• To do
Repeat precisely the line in which "Instruction: Click the" occurs and all lines that follow it in the entries below. Pictures must be omitted.

• Supplied information
---------------
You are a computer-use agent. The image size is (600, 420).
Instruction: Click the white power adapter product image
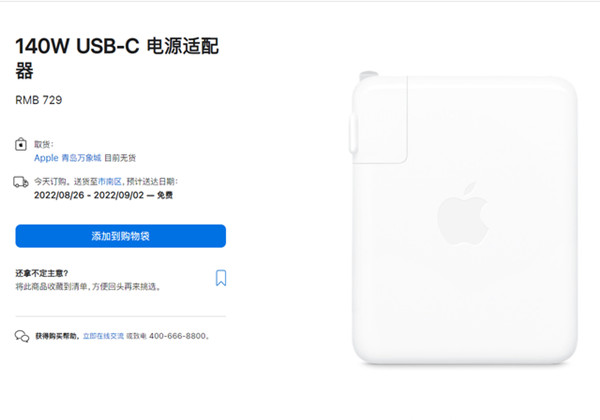464,217
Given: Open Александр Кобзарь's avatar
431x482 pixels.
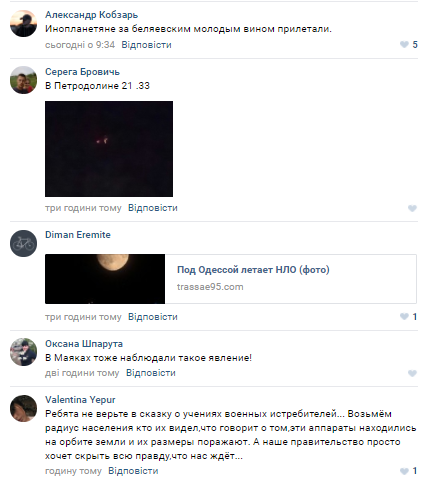Looking at the screenshot, I should click(23, 23).
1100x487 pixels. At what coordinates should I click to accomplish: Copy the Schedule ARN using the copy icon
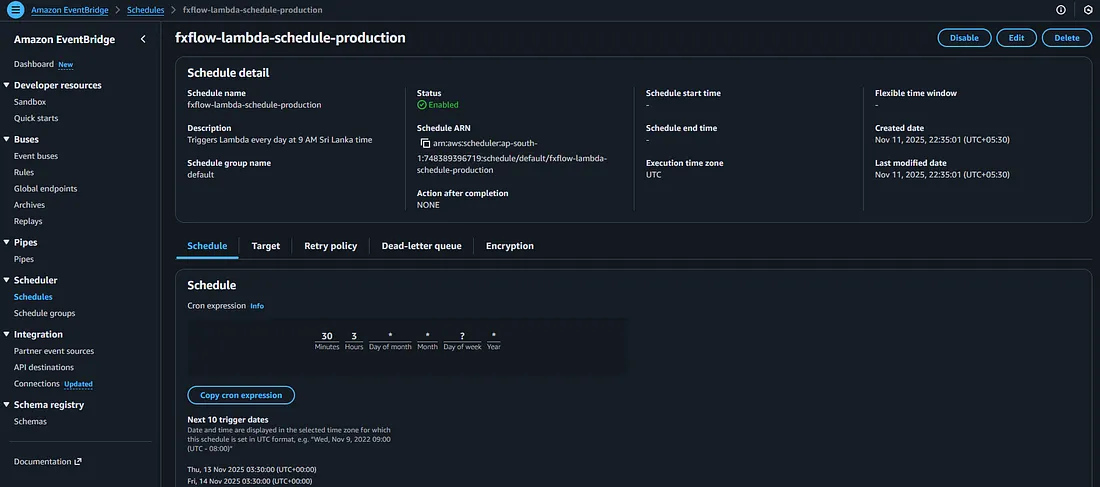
---------------
• Solution below
Instruction: Click the white power adapter product image
464,217
Given: Open Александр Кобзарь's avatar
431x482 pixels.
Looking at the screenshot, I should click(23, 23).
1100x487 pixels. At what coordinates should I click to accomplish: Copy the Schedule ARN using the copy icon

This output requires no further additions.